OHA: A Manufacturer Must Own or Lease Facilities to Qualify

In a recent decision, the Small Business Administration’s Office of Hearings and Appeals (OHA) reviewed the requirements to establish that a company is a manufacturer of a product under SBA’s rules. In particular, there is a requirement that a company use “its own facilities” in manufacturing the product. But how does a company establish it will use its own facilities?

The first decision was Size Appeals of: Master Boat Builders, Inc. SBA No. SIZ-6198 (2023) and then a little later OHA reconsidered and reaffirmed its earlier decision. The case looked at a size protest of Birdon America, Inc. (Birdon), which received a contract under a Coast Guard Solicitation for different types of river and inland cutter vessels (known as WCCs). The solicitation was set-aside for small businesses under NAICS Code 336611, Ship Building and Repairing, with a corresponding 1,250 employee size standard. Bollinger Shipyards, LLC (Bollinger) was to assist Birdon in performing the contract.

Initially, the SBA Area Office found Birdon to be small, based on its employee count being below the threshold and because Birdon was the manufacturer of the cutters. The manufacturer test under SBA rules states:

(i) SBA will evaluate the following factors in determining whether a concern is the manufacturer of the end item:

(A) The proportion of total value in the end item added by the efforts of the concern, excluding costs of overhead, testing, quality control, and profit;

(B) The importance of the elements added by the concern to the function of the end item, regardless of their relative value; and

 (C) The concern’s technical capabilities; plant, facilities and equipment; production or assembly line processes; packaging and boxing operations; labeling of products; and product warranties.

13 C.F.R. § 121.406(b)(2)(i). The Area Office found all elements were met.

  • (A) “Birdon is primarily responsible for the design and production process. According to the Proposal, Birdon will ‘install equipment, outfit the vessels, test, train and oversee quality on-site.'” 
  • (B) “Birdon plans to manufacture the superstructure of the cutters, Bollinger will manufacture the bare steel hull and steel pipework under Birdon’s oversight and supervision. Birdon will then turn the bare hull into a cutter with the assistance of other subcontractors.”
  • (C) “The Area Office determined Birdon met factor three of the applicable SBA regulations because of Birdon’s technical capabilities; and the Teaming Agreement between Birdon and Bollinger establish an intent to lease, occupy and control Bollinger Facilities. The Area Office considered Birdon’s technical capabilities as a prime contractor and found them to be adequately supported by the proposal’s past performance section. The Area Office noted Birdon’s intent to execute a lease agreement with Bollinger based upon the terms of the Teaming Agreement and sworn Declarations from officials of both Birdon and Bollinger.

On appeal, OHA disagreed that Birdon was the manufacturer. OHA noted, first, that “that the ostensible subcontractor rule does not apply to procurements for manufactured products.” That argument had been raised by appellants.

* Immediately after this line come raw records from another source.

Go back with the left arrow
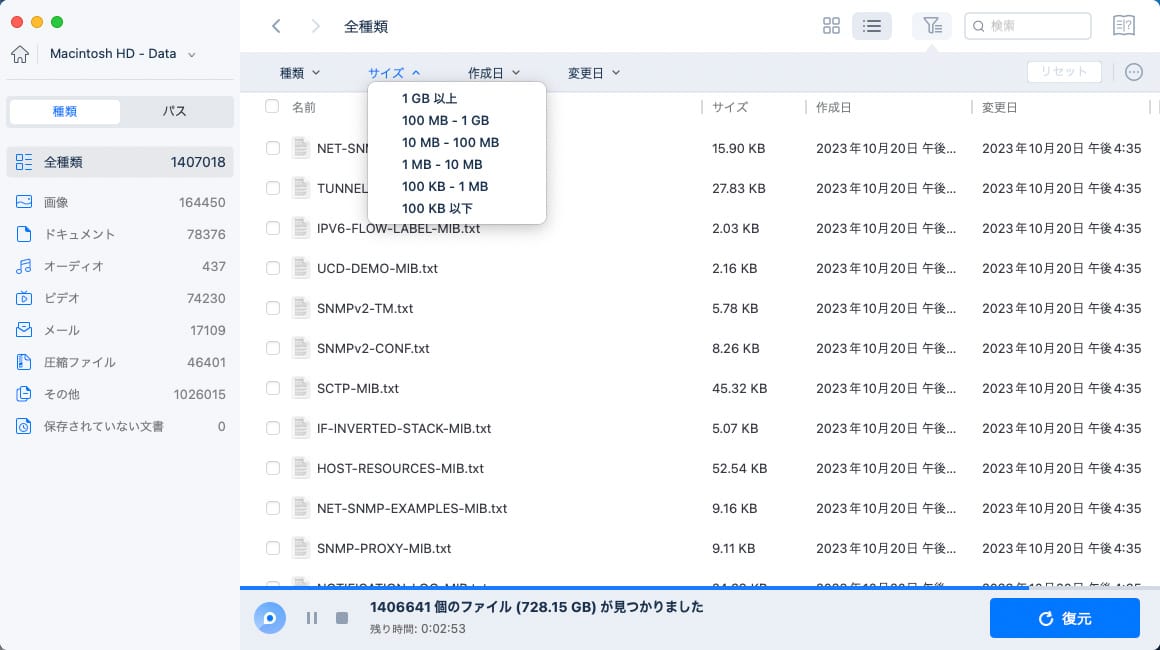 277,26
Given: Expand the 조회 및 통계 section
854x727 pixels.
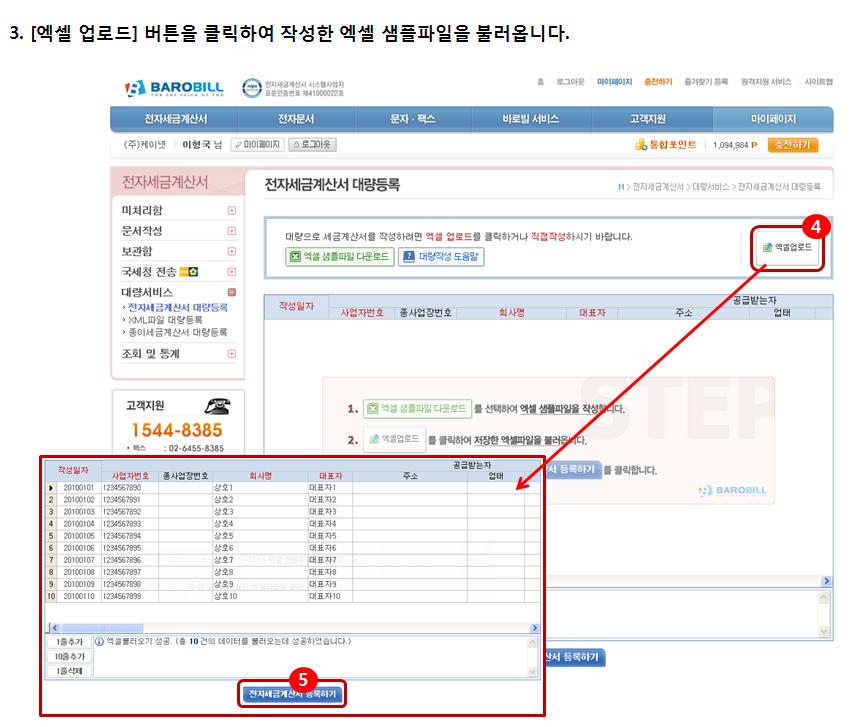Looking at the screenshot, I should point(232,354).
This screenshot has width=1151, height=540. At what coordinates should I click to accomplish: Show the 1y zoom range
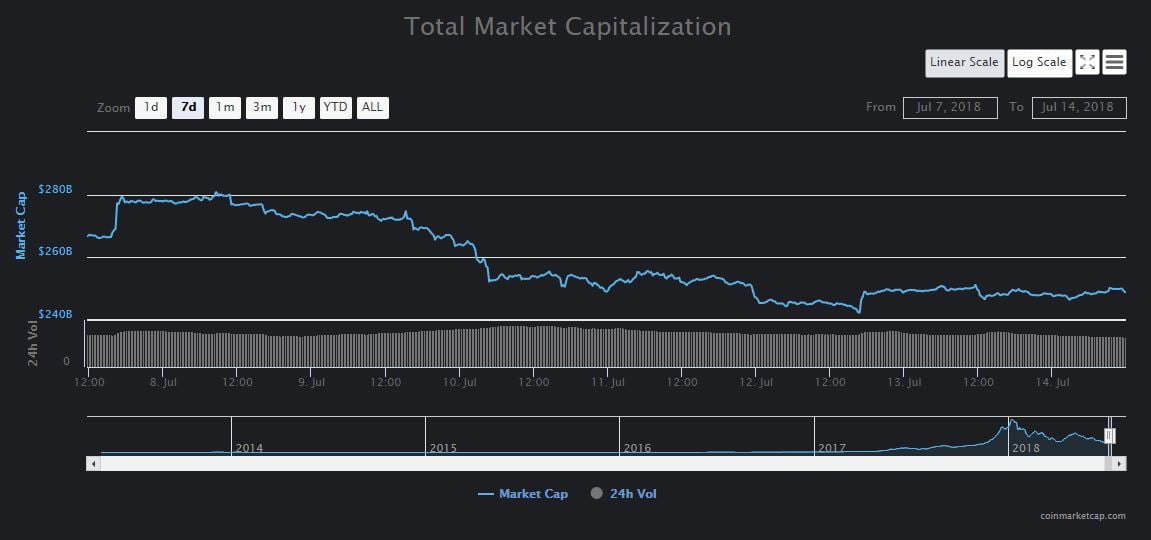[299, 108]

OHA focused on one aspect of the manufacturer test, that a company must be “the concern which, with its own facilities, performs the primary activities in transforming inorganic or organic substances, including the assembly of parts and components, into the end item being acquired.” 13 C.F.R. § 121.406(b)(2). SBA doesn’t require outright ownership of the facilities, a lease can be enough: “the phrase “its own facilities” in the regulation means that the contractor need only occupy and control the facilities, if not as an owners, then as a lessor or tenant.”

Here, Birdon owned no shipyard, so the question became what type of lease did it have to have, and at what point in time relative to the proposal.

The OHA judge, in reviewing the regulation and past SBA caselaw, concluded that

to determine a challenged concern’s proposal met the ‘its own facilities’ requirement, a fully executed lease of the proposed premises for manufacturing need not be in place at the time of the proposal. However, there must be some agreement in writing between the challenged concern and its prospective landlord in place at the time of the proposal for the challenged concern to occupy and control the facilities it will use to manufacture the end item-if not as an owner, then as a tenant.

In this case, Birdon had no agreement meeting these standards. Instead, it had a teaming agreement and proposal. The teaming agreement, though, while including a “chart which illustrates Shops 4, 6 and the Wetdock as areas designated for Birdon to perform under the contract, . . . does not state that Bollinger agrees to lease these premises to Birdon.” The proposal, similarly, merely said that Birdon “selected Bollinger as the best available facilities for the construction of the WCCs.” But these documents amounted to “nothing more than an agreement to come to an agreement.” But that is not enough because no document demonstrated Bollinger’s agreement to provide facilities.

On reconsideration, OHA didn’t budge. The teaming agreement in this case did not establish intent to provided leased facilities. Rather, like most teaming agreements it reflected Bollinger’s role in the contract, but did not speak to leased facilities.

OHA remanded the matter back to the area office for further review on the manufacturer question. This case is a good reminder that a contractor must comply with all aspects of SBA’s rules, not just most of them.